At 6 PM, I called Mikey, and we went out for dinner at the Ram’s Horn. By that time, the storm had subsided, and it was good to be out with someone.
They’ve finally diagnosed his mother’s illness as an infection in her heart valve; it will be treated with intravenous antibiotics for the next three weeks.
Mikey looked under a strain; I know how hard it must be for him. After dinner, we came back to my place and chatted until he got tired. When he left, I began working, and at 11 PM I went out for the Times.
There was a story on David Del Tredici in the Lively Arts sections, and ironically, the Book Review recommended the paperback of Jacob Epstein’s Wild Oats. Hell, he will probably have an even better career now because of the publicity surrounding the plagiarism.
I went to bed late, but because Daylight Savings Time ended, I got an extra hour’s sleep and was up at 9 AM. I spent the morning lifting weights and answering job ads.
On Friday at Grandpa Herb’s, I got a call from the Continuing Education division at Medgar Evers College; tomorrow I’m supposed to be interviewed for a Monday and Wednesday evening English as a Second Language course.
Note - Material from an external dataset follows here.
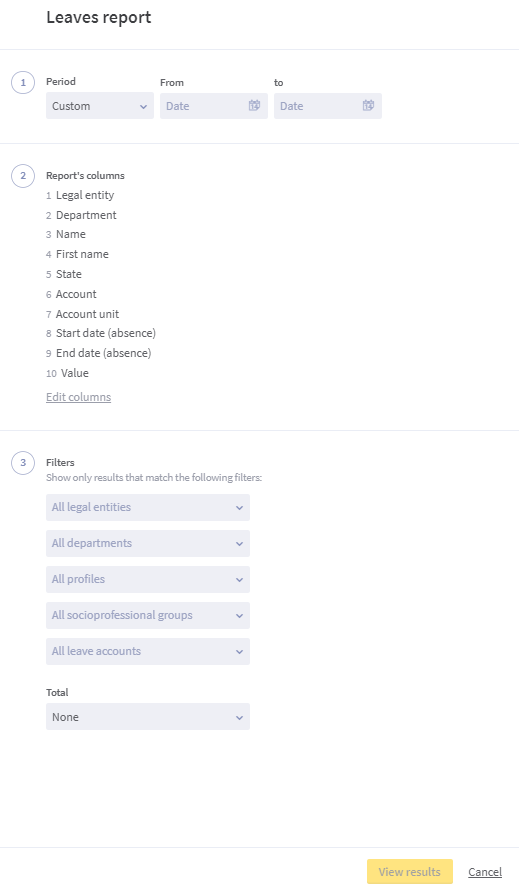Click the step 1 circle icon
Image resolution: width=519 pixels, height=889 pixels.
(23, 82)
But I’ve decided not to go. I don’t know how to teach ESL and it would be dangerous to go into that neighborhood at night.
At noon today, I met Josh at Kings Plaza; after not seeing him for the past few weeks, I had missed him. He had to come to the mall to exchange a pair of jeans Simon had bought at Macy’s. (Simon had to take his cat to the animal hospital again today.) In Macy’s, we also looked at shirts and boots for Josh.
It was fun to be with Josh again, and I had a good time. We had lunch in Zum Zum, for which Josh kindly paid, and parted at about 3 PM. Then I brought Grandpa Herb’s car back and returned home.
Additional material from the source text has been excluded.